No dia seguinte, 26 de abril, quando a decisão do ministro do Supremo foi tornada pública, Aécio voltou a ligar para Gilmar. Ao todo, foram cinco ligações pelo WhatsApp, em quatro delas o senador conseguiu falar com o ministro. Segundo o relatório, as ligações somam seis minutos e 57 segundos.

“Embora não sendo possível afirmar que as ligações havidas no dia 25/4/2017 tenham relação com o requerimento protocolado nesta mesma data pelo advogado do senador Aécio Neves e deferido neste mesmo dia pelo ministro Gilmar Mendes, é de se destacar a coincidência desses contatos”, informa a PF.

No laudo referente a outro telefone do tucano, a PF mostra registros de chamadas entre Aécio e Gilmar entre 18 de fevereiro e 4 de abril de 2017. São oito ligações, das quais eles conversaram em seis.

RELAÇÕES FORMAIS

Outro lado. Em nota, a defesa de Aécio diz que “mantém relações formais com o ministro Gilmar Mendes e, como presidente nacional do PSDB, manteve contados com o ministro, presidente do TSE, para tratar de questões relativas à reforma política”.

“Ressalte-se que pouco mais da metade das ligações citadas foram completadas, conforme consta do relatório da PF. Ocorreram também reuniões públicas para tratar do tema, com a presença do presidente da Câmara e presidentes de outros partidos. O senador Aécio é autor de uma das propostas aprovadas no âmbito da reforma política”, diz o texto.

Também em nota, Gilmar informou que “manteve contato constante, desde o início de sua gestão, com todos os presidentes de partidos políticos para tratar da reforma política”.

Dos 44 senadores que salvaram Aécio, 65% votaram para cassar Delcídio em 2015

Dos 44 senadores que votaram a favor do retorno de Aécio Neves (PSDB-MG) ao Senado, 29 (65% do total) manifestaram posição oposta na votação sobre o caso de Delcídio do Amaral (Sem partido-MS), em novembro de 2015. Na ocasião, o plenário da Casa também analisou uma decisão do Supremo Tribunal Federal (STF) e decidiu pela manutenção da prisão do ex-líder do governo Dilma Rousseff, acusado de tentar obstruir a Operação Lava-Jato.

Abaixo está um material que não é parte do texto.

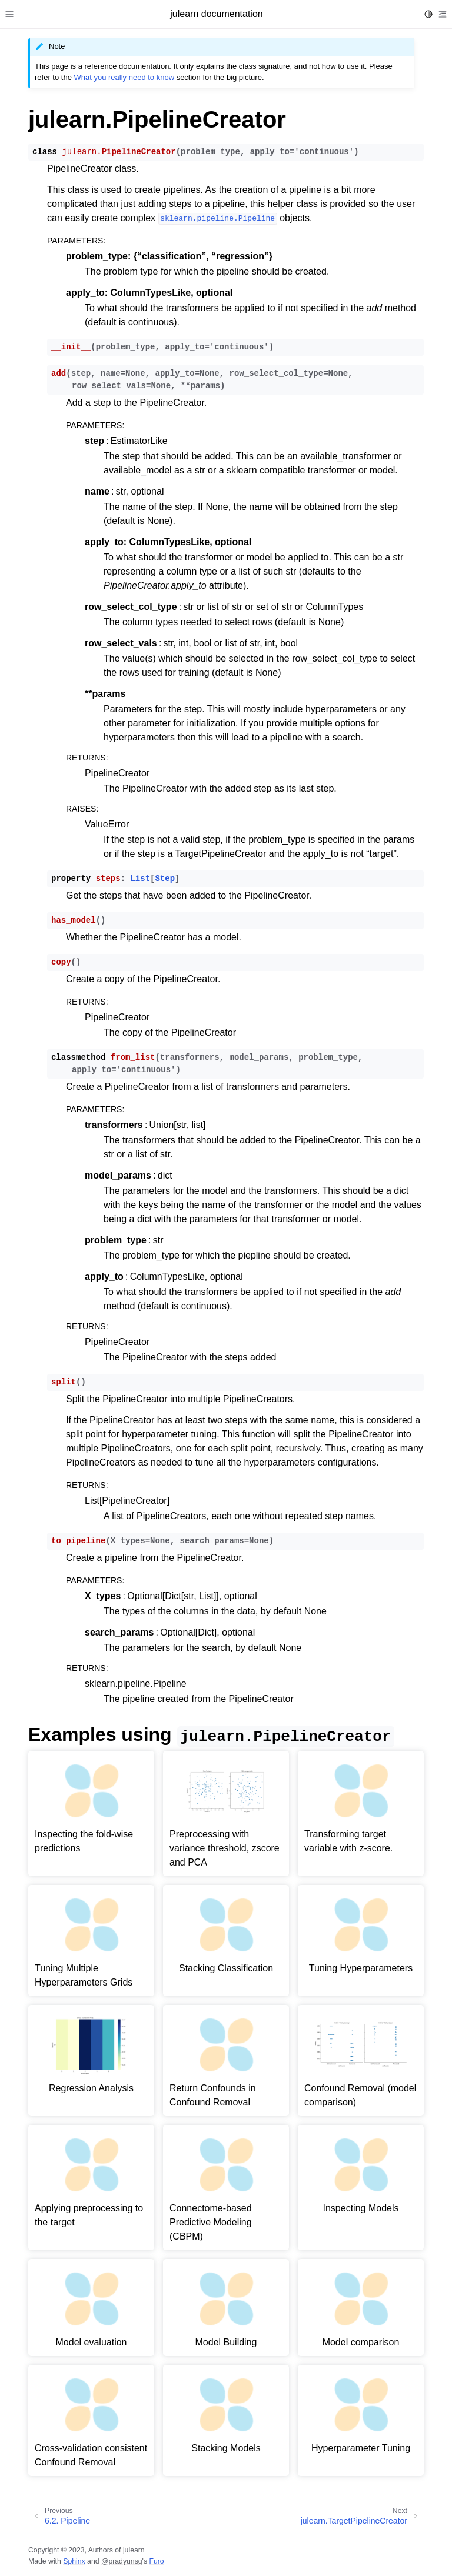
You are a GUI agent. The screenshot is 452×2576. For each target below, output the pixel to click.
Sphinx (74, 2561)
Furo (156, 2561)
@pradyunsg (121, 2561)
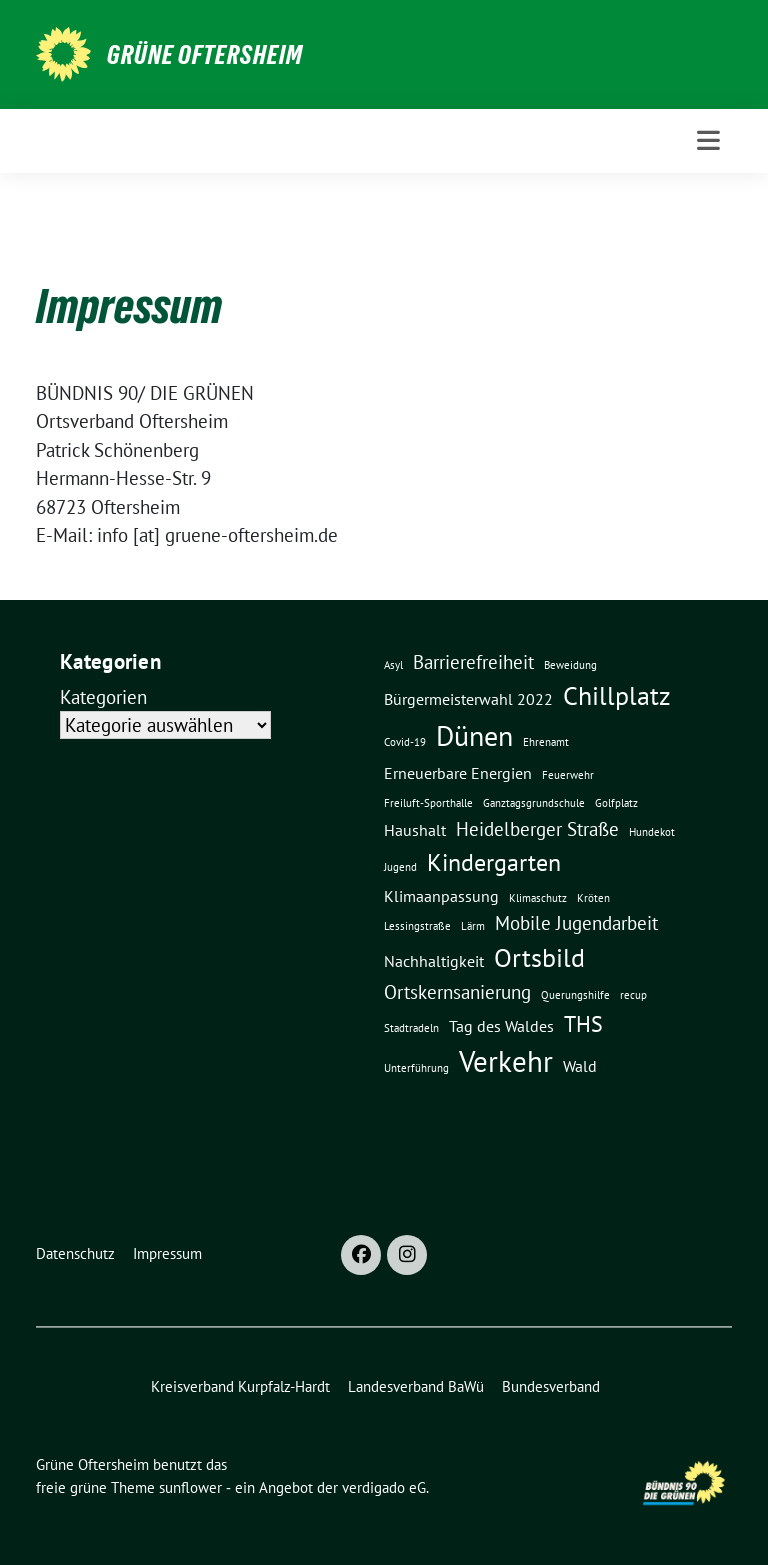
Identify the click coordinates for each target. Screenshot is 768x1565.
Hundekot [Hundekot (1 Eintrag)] (652, 832)
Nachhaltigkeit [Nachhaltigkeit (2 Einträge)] (434, 961)
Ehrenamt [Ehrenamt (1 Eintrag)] (546, 742)
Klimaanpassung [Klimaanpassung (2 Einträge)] (441, 896)
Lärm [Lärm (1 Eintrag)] (473, 926)
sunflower (190, 1487)
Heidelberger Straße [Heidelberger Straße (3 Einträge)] (537, 828)
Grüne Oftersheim (205, 55)
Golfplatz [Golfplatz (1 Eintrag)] (616, 803)
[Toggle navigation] (708, 140)
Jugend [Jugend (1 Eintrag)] (400, 867)
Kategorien (103, 697)
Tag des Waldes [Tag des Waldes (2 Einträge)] (501, 1026)
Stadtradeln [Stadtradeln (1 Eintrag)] (411, 1028)
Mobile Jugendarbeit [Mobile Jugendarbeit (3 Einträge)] (576, 922)
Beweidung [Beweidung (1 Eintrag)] (570, 665)
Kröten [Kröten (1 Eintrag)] (593, 898)
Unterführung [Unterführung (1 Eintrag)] (416, 1068)
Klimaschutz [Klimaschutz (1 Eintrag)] (538, 898)
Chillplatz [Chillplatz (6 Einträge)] (617, 695)
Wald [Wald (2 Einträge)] (580, 1066)
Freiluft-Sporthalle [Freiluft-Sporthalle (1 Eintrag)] (428, 803)
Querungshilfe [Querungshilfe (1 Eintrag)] (575, 995)
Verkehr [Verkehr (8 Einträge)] (506, 1061)
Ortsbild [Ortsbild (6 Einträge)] (539, 957)
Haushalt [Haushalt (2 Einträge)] (415, 830)
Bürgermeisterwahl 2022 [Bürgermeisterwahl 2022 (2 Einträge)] (468, 699)
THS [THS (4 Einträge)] (583, 1023)
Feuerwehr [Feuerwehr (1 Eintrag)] (568, 775)
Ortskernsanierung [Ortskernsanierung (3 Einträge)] (457, 991)
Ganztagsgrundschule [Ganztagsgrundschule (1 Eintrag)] (534, 803)
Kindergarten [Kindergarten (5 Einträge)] (494, 862)
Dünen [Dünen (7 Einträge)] (474, 736)
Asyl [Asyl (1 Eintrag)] (393, 665)
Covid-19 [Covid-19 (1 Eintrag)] (405, 742)
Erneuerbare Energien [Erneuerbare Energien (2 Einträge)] (458, 773)
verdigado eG (384, 1487)
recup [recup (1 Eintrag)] (633, 995)
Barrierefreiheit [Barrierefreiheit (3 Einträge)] (473, 661)
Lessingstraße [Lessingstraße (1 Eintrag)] (417, 926)
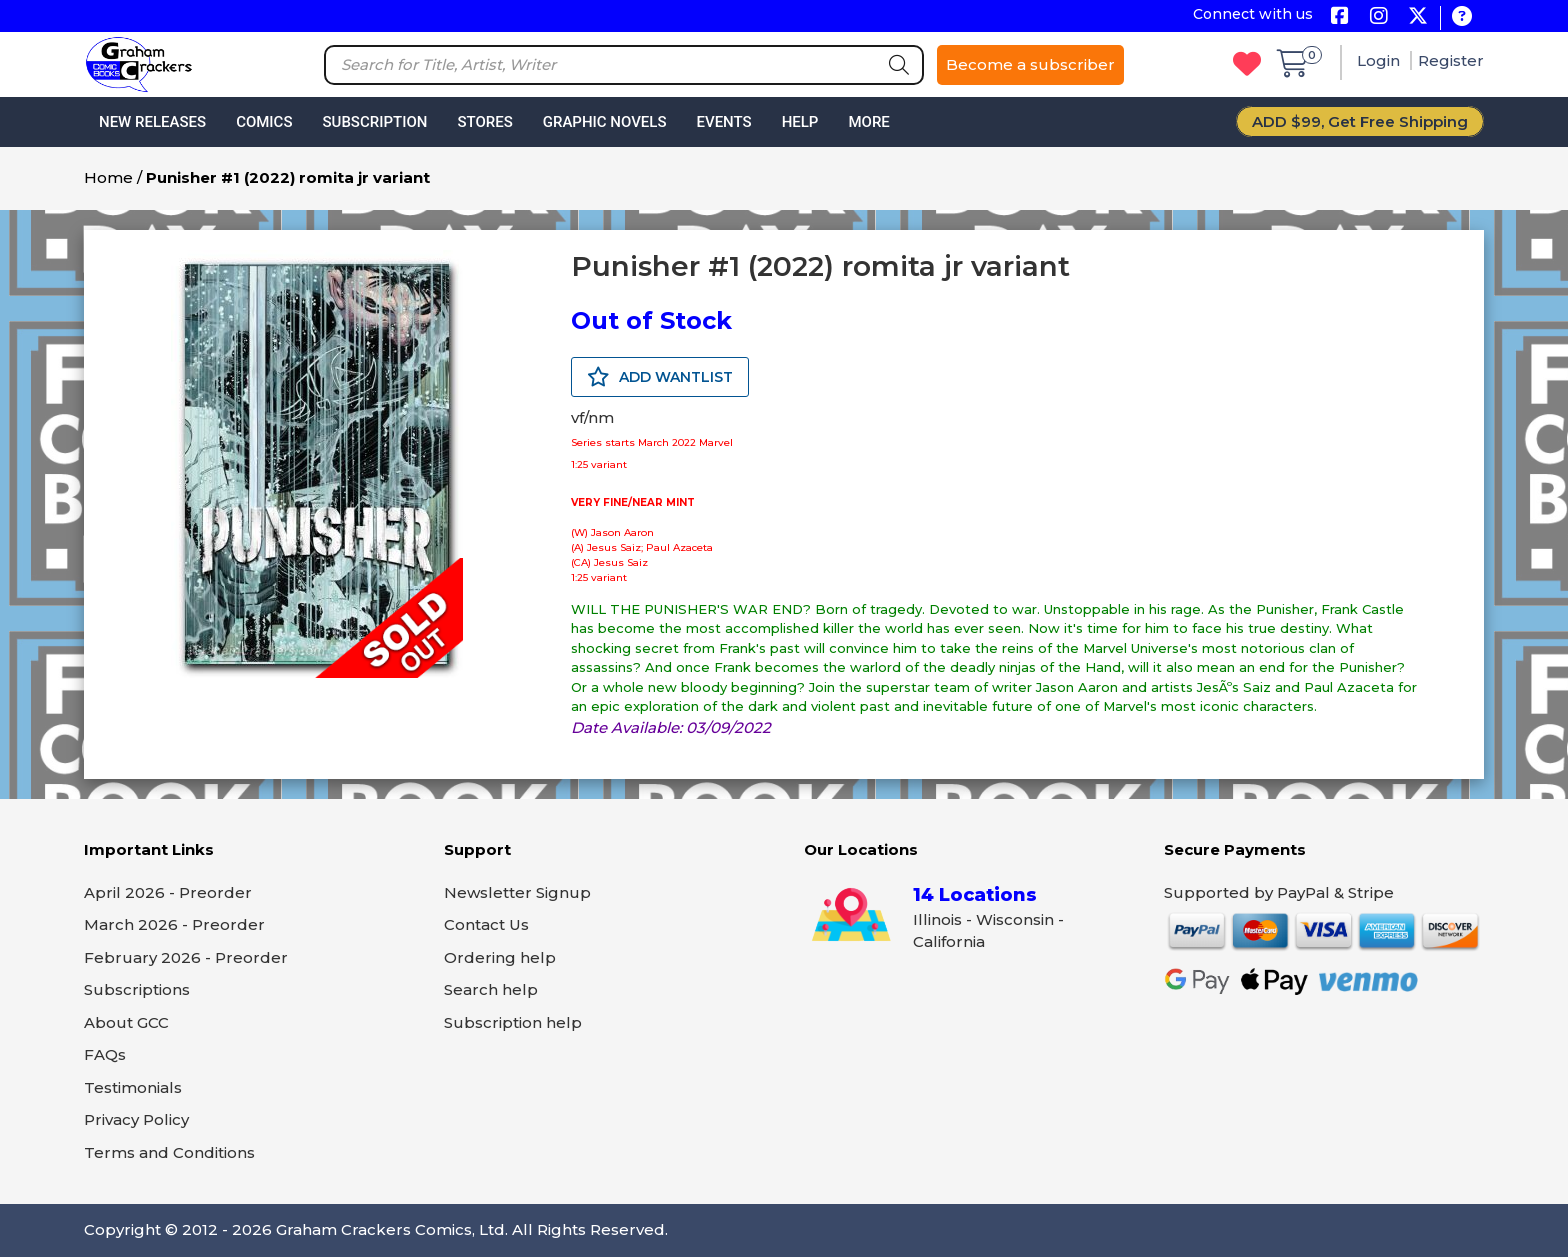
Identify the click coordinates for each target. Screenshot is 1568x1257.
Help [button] (800, 122)
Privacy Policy (136, 1119)
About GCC (126, 1022)
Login (1380, 60)
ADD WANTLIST (660, 377)
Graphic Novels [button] (605, 122)
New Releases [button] (152, 122)
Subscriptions (137, 989)
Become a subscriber (1030, 64)
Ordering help (500, 957)
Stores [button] (484, 122)
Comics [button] (264, 122)
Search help (491, 989)
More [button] (868, 122)
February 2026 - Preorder (186, 957)
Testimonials (133, 1087)
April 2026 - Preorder (168, 892)
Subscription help (513, 1022)
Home (108, 177)
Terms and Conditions (169, 1152)
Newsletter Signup (517, 892)
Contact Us (486, 924)
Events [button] (723, 122)
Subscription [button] (375, 122)
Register (1451, 60)
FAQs (105, 1054)
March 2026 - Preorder (174, 924)
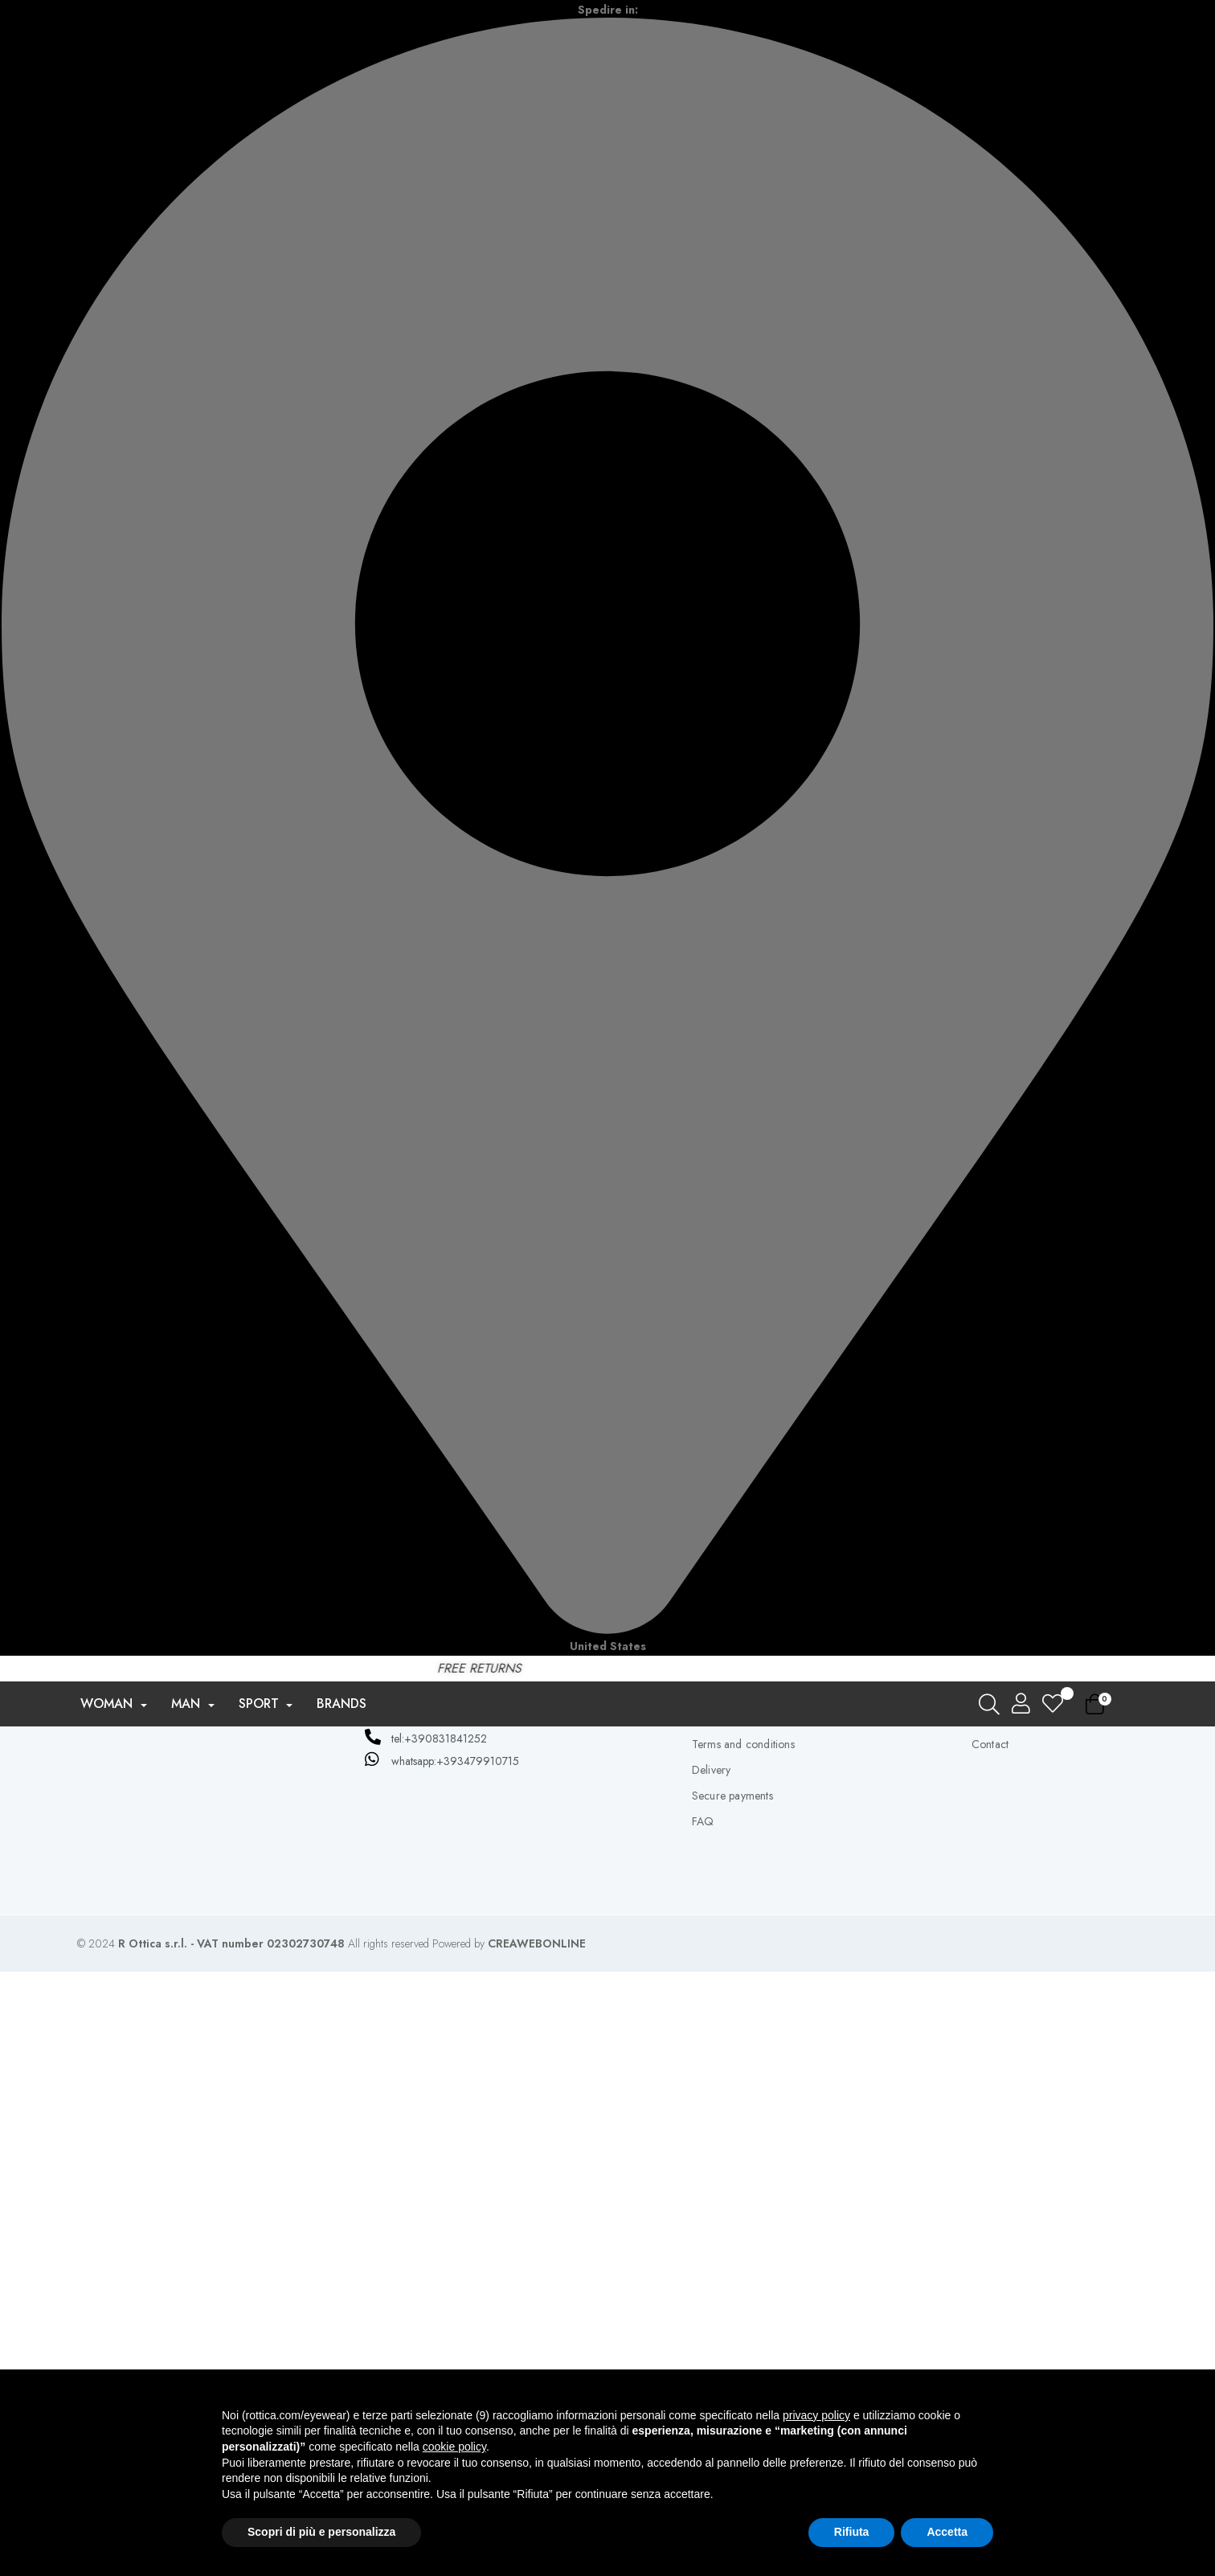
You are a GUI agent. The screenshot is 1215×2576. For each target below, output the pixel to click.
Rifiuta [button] (851, 2531)
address (990, 2323)
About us (713, 2271)
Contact (990, 2349)
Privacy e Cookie (733, 2323)
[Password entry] (569, 1972)
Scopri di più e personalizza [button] (321, 2531)
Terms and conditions (743, 2349)
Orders (989, 2297)
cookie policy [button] (454, 2446)
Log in (607, 2042)
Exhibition (685, 1971)
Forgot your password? (607, 2009)
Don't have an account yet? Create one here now (608, 2092)
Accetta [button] (947, 2531)
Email (453, 1929)
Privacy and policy (736, 2297)
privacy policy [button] (816, 2415)
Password (441, 1972)
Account (991, 2271)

Do grupo dos que votaram a favor de Aécio e contra Delcídio, 13 integram o PMDB, partido do presidente Michel Temer, e 8 o PSDB, sigla do senador mineiro. Também compõem essa lista parlamentares do DEM, PP, PR, PROS e PSD.

TROCA DE VOTO

Houve ainda troca de voto entre os que se posicionaram pelo afastamento de Aécio. Ao todo, seis senadores, a maioria do PT, votaram em 2015 a favor de Delcídio, que na época integrava o partido da presidente Dilma, e agora se manifestaram contra o senador tucano.

Apenas 17 senadores votaram a favor da decisão do Supremo nos dois casos. Ao todo, 64 parlamentares que votaram no plenário na sessão desta terça-feira também decidiram o futuro de Delcídio há quase dois anos. Se na época foi registrada apenas uma abstenção e nenhuma ausência, dessa vez, na votação sobre o mandato de Aécio, foram registradas nove ausências e nenhuma abstenção.

A FAVOR DE AÉCIO

Sem considerar quatro partidos que contam com apenas um senador e todos votaram a favor de Aécio (PRB, PSC, PTC E PROS), o PSDB foi a sigla que, proporcionalmente, mais apoiou o parlamentar mineiro, seguida pelo PMDB. Entre os tucanos, 91% votaram pela permanência do colega de legenda no Senado e 9% se ausentaram.

Já PSB, Podemos, PDT e Rede (que tem apenas um senador) tiveram a maior votação contra Aécio. O PSD foi o partido que ficou mais dividido: foram 50% de votos pelo afastamento de Aécio, 25% contra e 25% de ausências.